The case arose out of a police chief election in Vinton, Louisiana between candidates Ricky Fox and Billy Ray Vice, who resorted to “dirty tricks” to force Fox out of the race. Vice was later convicted of criminal extortion for his election-related conduct. Fox filed suit asserting state-law claims, including defamation, and federal civil rights claims under 42 U.S.C. § 1983, including interference with his right to seek public office. Vice asked the trial court to enter judgement on Fox’s federal claims, which Fox conceded were “no[t] valid.” The district court dismissed the federal claims with prejudice, and sent the remaining state law claims to state court for adjudication.

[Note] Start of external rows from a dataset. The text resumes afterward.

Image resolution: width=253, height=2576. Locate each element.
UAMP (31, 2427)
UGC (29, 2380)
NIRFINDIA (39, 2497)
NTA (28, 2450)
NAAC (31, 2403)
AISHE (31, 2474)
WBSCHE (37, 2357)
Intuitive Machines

Vice then asked the federal court for an award of attorney’s fees under 42 U.S.C. § 1988, on the ground that Fox’s federal claims were frivolous. The trial court granted this request, but did not require Vice to separate the work his attorneys had done on the state claims from the federal claims and did not reduce the fee award to reflect the surviving state law claims. The U.S. Court of Appeals for the Fifth Circuit affirmed.

The Supreme Court reversed, holding that the defendant was only entitled to the costs it would not have incurred but for the frivolous claims. Section 1988 authorizes awards of reasonable attorney’s fees to a prevailing party, including a prevailing defendant where plaintiff’s suit is found to be frivolous. The Supreme Court noted that plaintiffs may receive fees under § 1988 even if they are not victorious on every claim and so confirmed that defendants as well may deserve fees even if not all of the claims were frivolous.

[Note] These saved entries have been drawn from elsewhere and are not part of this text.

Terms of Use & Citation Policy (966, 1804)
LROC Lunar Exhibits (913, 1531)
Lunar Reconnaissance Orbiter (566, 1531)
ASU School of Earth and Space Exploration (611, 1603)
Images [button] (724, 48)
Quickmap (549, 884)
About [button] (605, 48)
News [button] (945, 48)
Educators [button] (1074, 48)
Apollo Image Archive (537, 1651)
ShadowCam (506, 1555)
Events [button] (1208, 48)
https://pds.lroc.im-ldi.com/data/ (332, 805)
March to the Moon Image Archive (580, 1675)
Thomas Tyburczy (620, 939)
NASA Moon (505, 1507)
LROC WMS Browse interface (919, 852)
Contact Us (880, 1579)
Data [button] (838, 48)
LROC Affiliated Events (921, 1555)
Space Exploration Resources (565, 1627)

Turning then to the question of allocation when a suit involves a mix of frivolous and nonfrivolous claims, the Court looked for a “meaningful standard” to guide trial courts while preventing windfalls to some defendants. The Supreme Court concluded that § 1988 allows a defendant to recover “reasonable attorney’s fees incurred because of, but only because of, a frivolous claim.” Nonetheless, the Court cautioned that the determination of fees “should not result in a second major litigation,” and that “[t]he essential goal in shifting fees (to either party) is to do rough justice, not to achieve auditing perfection.”

Because the courts below applied the wrong standard, and particularly in light of evidence that Vice’s attorneys would have done “much the same work” even without the frivolous claims, the Court remanded the case for reconsideration by the lower court.

Employers facing potentially frivolous claims should be aware of the opportunities for, and limitations on, recovery of attorney’s fees under this new standard.